Text block —
========

June 3rd, 2014  |  The Blog

Middle Eastern Respiratory Virus (MERS) is a virus that presents with respiratory symptoms and an accompanying fever. It is caused by a coronavirus, MERS-CoV.

The U.S. Centers for Disease Control and Prevention (CDC) is concerned about the future evolution and global spread of the MERS virus.

The MERS virus is a close relative of the Severe Acute Respiratory Syndrome or SARS virus that killed over 8,000 people throughout the world in 2003.

Where It Is

MERS was first diagnosed two years ago, in 2012, in Saudi Arabia. Together, the World Health Organization (WHO) and National Center for Immunization and Respiratory Diseases at the CDC have confirmed almost 400 cases in a total of 19 countries since it first appeared in Saudi Arabia.

The MERS involved countries, according to WHO and CDC, include:

  • Saudi Arabia
  • United Arab Emeritus (UAE)
  • Qatar
  • Oman
  • Jordan
  • Kuwait
  • Yemen
  • Lebanon
  • United Kingdom
  • France
  • Germany
  • Italy
  • Turkey
  • Netherlands
  • Tunisia
  • Egypt
  • Malaysia
  • Philippines
  • United States of America (USA)

U.S. Cases of MERS

Health care worker in the Midwest who had traveled to Saudi Arabia was confirmed to have the first U.S. case MERS in May 2014. There was a subsequent case in Florida. Both patients fully recovered.

How It Spreads

MERS is a contagious disease and spreads through close contact with an infected person. According to the CDC, the risk to the general public is extremely low. It does not spread easily in public settings like a retail store or mall.

The virus is thought to have originated from an animal source. MERS has been found in camels and bats so crosses species.

MERS is more dangerous to people with pre-existing health conditions or weakened immune systems than it is to a fully healthy individual. The average age of those who contract MERS is 51 years old.

Symptoms of MERS

Strangely enough, some infected patients can be asymptomatic while other die from the disease.

The classic symptoms of MERS are similar to those of pneumonia. They include:

  • Fever
  • Cough
  • Shortness of breath

Diagnosis of the Virus

The CDC has developed molecular diagnostics to accurately diagnose cases of MERS. The diagnostic test for MERS is available at state health labs, the CDC and some international labs. It is called a polymerase chain reaction or PCR).

The CDC also participates in the public health preparedness plan for the U.S.

Treatment of the Disease

There is no vaccine to prevent MERS but the plan to develop one is in discussion among healthcare entities, especially the CDC and WHO.

========

Dataset section —
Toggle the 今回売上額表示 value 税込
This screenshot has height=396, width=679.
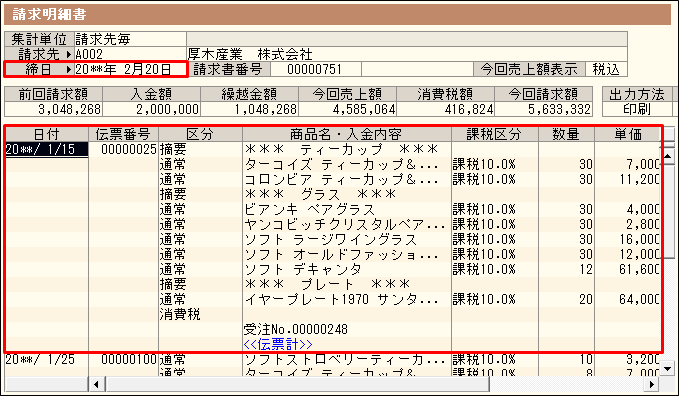[606, 69]
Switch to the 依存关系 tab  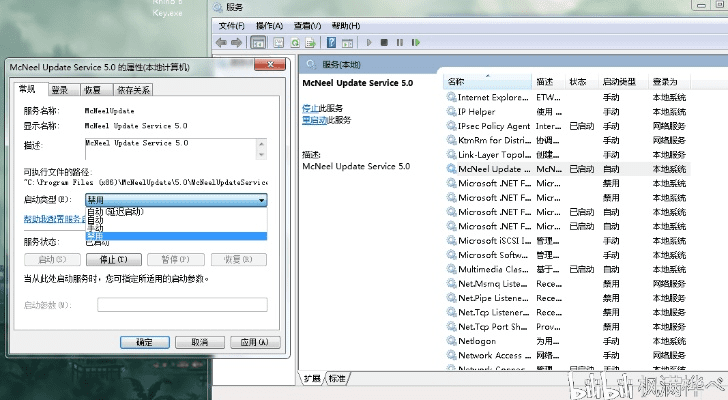[x=132, y=90]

========

Task instructions —
1. Decide whether each statement agrees with the MERS text. Answer yes or no for (a), (b) and (c), and quote the text's deciding words. (a) MERS was first diagnosed in Saudi Arabia in 2012. (b) Both U.S. patients died of the disease. (c) A vaccine to prevent MERS is already available.
2. In the MERS text, edit the stretch from "Health care worker" through "so crosses species." so that "camels" becomes "dromedaries".
3. Turn the paragraph of the MERS text that begins "MERS is a contagious disease" into a short bulleted list that keeps its main facts.

Answers to the problems —
1.
(a) Yes: "MERS was first diagnosed two years ago, in 2012, in Saudi Arabia."
(b) No: "Both patients fully recovered."
(c) No: "There is no vaccine to prevent MERS"

2.
Health care worker in the Midwest who had traveled to Saudi Arabia was confirmed to have the first U.S. case MERS in May 2014. There was a subsequent case in Florida. Both patients fully recovered.

How It Spreads

MERS is a contagious disease and spreads through close contact with an infected person. According to the CDC, the risk to the general public is extremely low. It does not spread easily in public settings like a retail store or mall.

The virus is thought to have originated from an animal source. MERS has been found in dromedaries and bats so crosses species.

3.
- MERS is contagious and spreads through close contact with an infected person.
- The CDC says the risk to the general public is extremely low.
- It does not spread easily in public settings such as a retail store or mall.